== Exercise goal ==
Which lines of the records below contain the string "agent"? Report each of them.
-------------------------
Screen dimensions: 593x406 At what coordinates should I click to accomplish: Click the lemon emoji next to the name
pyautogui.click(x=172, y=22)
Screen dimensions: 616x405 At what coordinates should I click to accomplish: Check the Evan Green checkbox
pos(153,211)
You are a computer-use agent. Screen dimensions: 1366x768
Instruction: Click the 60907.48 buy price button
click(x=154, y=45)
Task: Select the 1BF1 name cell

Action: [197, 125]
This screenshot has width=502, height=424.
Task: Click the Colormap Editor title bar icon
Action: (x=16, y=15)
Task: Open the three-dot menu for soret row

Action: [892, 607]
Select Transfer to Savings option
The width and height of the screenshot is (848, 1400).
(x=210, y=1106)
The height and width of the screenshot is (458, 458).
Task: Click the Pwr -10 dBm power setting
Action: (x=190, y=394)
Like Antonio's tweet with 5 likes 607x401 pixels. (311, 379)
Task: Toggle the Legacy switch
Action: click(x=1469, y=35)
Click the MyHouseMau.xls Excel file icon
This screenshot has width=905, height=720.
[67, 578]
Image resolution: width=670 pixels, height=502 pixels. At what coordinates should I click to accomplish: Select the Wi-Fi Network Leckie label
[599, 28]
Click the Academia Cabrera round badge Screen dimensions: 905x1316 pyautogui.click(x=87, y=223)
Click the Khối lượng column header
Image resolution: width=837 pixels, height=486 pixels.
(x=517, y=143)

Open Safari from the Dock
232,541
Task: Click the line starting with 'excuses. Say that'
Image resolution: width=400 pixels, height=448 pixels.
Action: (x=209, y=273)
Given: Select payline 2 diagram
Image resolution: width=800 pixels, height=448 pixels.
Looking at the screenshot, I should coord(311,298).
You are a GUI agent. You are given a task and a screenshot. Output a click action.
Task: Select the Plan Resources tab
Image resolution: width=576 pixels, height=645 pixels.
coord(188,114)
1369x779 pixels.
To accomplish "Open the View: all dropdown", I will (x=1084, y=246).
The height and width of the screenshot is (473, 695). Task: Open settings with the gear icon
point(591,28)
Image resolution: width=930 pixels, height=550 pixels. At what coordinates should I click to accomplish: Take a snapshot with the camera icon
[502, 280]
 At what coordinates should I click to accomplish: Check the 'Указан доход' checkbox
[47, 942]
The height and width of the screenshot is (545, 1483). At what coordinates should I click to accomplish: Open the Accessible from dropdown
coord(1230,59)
-------------------------
== Reply ==
You are a computer-use agent. Screen dimensions: 1366x768
You are a GUI agent. You are given a task and a screenshot. Output a click action.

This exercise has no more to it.